Irish delegation pushing sales in China
Ireland’s seafood sector will travel in force to China this month in a delegation of food exporters led by Simon Coveney, the country’s agricultural minister.
The delegation, which will visit several Chinese cities from 10 to 15 April, will include representatives of seafood companies and Bord Iascaigh Mhara (BIM), Ireland’s seafood promotion board. BIM sees growing sales to China as vital to its plan to expand the Irish seafood sector to EUR 1 billion worth of product by 2020, from EUR 730 million in 2010.
Donal Buckley, BIM’s head of international markets, said the Chinese market was valued at more than EUR 4 million in 2010, with the bulk of that in pelagic fish, including blue whiting for reprocessing. Irish seafood companies that export to this market include Sean Ward Fish Exports Ltd., Killybegs Seafoods and Arctic Seafoods Ltd.
BIM is working with seafood companies to develop more targeted trade with China, specifically increasing shellfish exports. Buckley sees China quickly overtaking Korea — sales, largely of shellfish, to Korea were worth EUR 7 million to Ireland in 2010 — due to double digit growth in shipments of product for consumption in China.
“There’s good enough margins” to make it worthwhile flying crab and shellfish to Beijing or Shanghai, said Buckley who explained that a series of technologies like vivair, which keeps crabs alive for the long journey. Irish exporters booked EUR 130 million from shellfish exports in 2010, compared to EUR 50 million from whitefish exports.
Buckley foresees a rapid shift from Ireland shipping whitefish to China for processing to shipments of high-value product for consumption in Chinese restaurants. He also thinks abalone and crab from Ireland’s Atlantic west coast will sell well to high-end Chinese diners.
Irish exporters will use the health benefits of fish like mackerel (high in omega-3s) as a major marketing plank in China. Another selling point is the comparative cleanness of Irish waters. “The cold North Atlantic — there’s nothing cleaner,” said Buckley.
Irish companies showing their wares in November at China’s largest annual seafood trade fair in Qingdao, China’s seafood-processing, included Hannigan Fish Trading Co. from Killybegs and Cork-based Murphy’s Irish Seafood.
Murphy’s China-based head of sales, Stephen O’Sullivan, said since the show he’s sold a “trial shipment” in China. Shanghai-based O’Sullivan stressed the ethical, sustainable and organic hallmarks of Irish seafood. Ultimately, however, O’Sullivan sees his role beyond Irish seafood, rather as a niche, service-focused supplier of premium product to China. With a previous background in consulting in China, O’Sullivan sees the country as the “the premium market” and sources seafood from beyond Ireland for Chinese customers.

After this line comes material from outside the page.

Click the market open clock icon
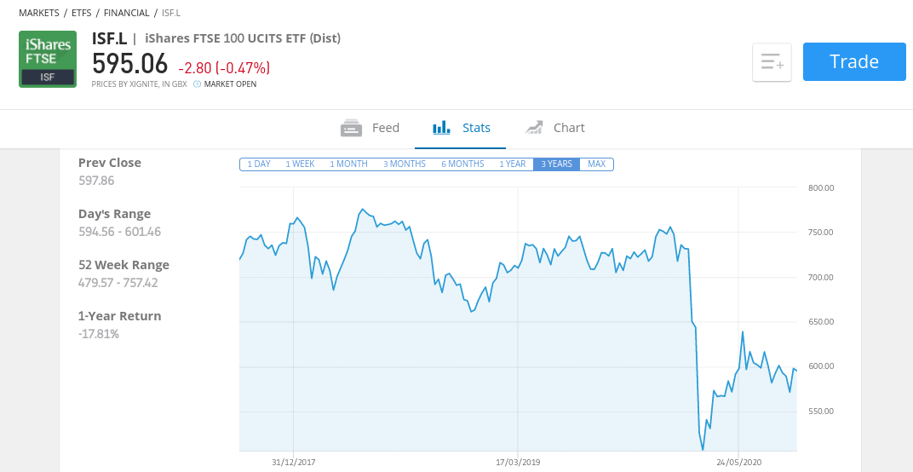 [198, 84]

O’Sullivan stresses the Irish pristine environment and sustainable and organic husbandry of his firm’s organic salmon, mussels and brown crab as well as scallops. “We own and manage our own hatcheries, farms and processing facility run by a crew of dedicated professionals,” he said.
Also from Cork, the firm offers Chinese buyers, through a Chinese representative in Hebei, near Beijing shipments of eel, ling and flounder year-round. Prawns and scallops are shipped August to November, along with white sole. The firm also offers black cod and crayfish.

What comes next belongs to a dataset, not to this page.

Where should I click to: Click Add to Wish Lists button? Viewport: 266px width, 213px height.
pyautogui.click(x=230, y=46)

Good government ties may be useful for Irish seafood exporters in China. Buckley is confident that China will embrace Irish product due to recognition of the country’s expertise in food safety. Last year, Coveney hosted a delegation led by China’s agriculture vice-minister, Niu Dun, that visited BIM’s Backweston Laboratory Campus and studied Ireland’s food-safety and traceability systems. The delegation also visited offshore salmon farming facilities, said Buckley.
BIM has conducted market research in China to help Irish firms tailor their product. Since Asians prefer their seafood fresh (alive) and haven’t adjusted well to frozen product, BIM reckons that there’s good enough margins to justify flying seafood. Korea and Japan have already proven worthwhile markets for fresh Irish crab and oysters respectively.

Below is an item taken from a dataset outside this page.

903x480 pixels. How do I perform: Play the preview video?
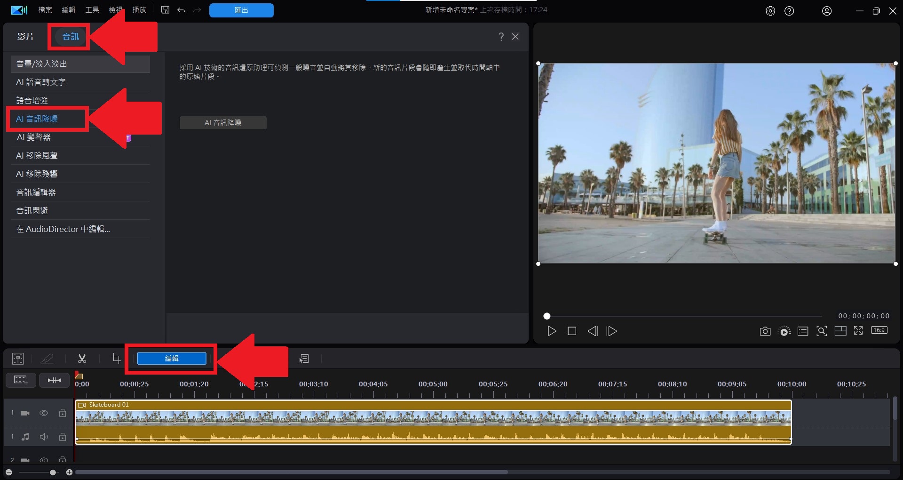coord(552,331)
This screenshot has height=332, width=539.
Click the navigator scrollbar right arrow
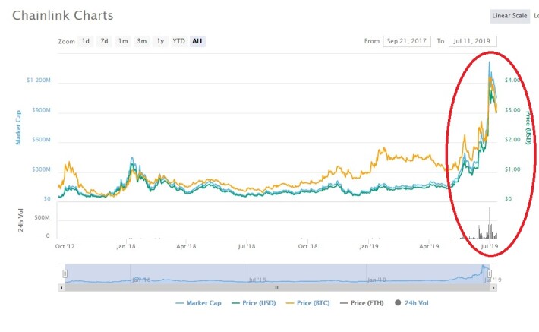pyautogui.click(x=499, y=288)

Aside from Korea and China, Egypt and Nigeria rank as top markets outside of the EU, which accounts for 75 percent of Irish seafood exports. France remains the No. 1 destination for Irish seafood, representing EUR 100 million or 25 percent of a EUR 375 million export business in 2010.
As part of its strategy to boost production value to EUR 1 billion by 2020, BIM will implement a labeling program to help differentiate Irish product in international markets. To that end, BIM has established an ISO 65 labeling system, the first by an EU member state. Assistance is also being offered to Irish processors on marketing and packaging. Though many Irish players struggle for margins due to a lack of production scale, Irish firms are “small but dynamic,” said Buckley.
Meanwhile, a flat economy in Ireland may spur more imports of cheap farmed Chinese product such as tilapia, acknowledged Buckley. The domestic market accounts for EUR 340 million of output — Ireland’s per-capita seafood consumption of 17 kilograms seems small next to the China’s 27 kilograms.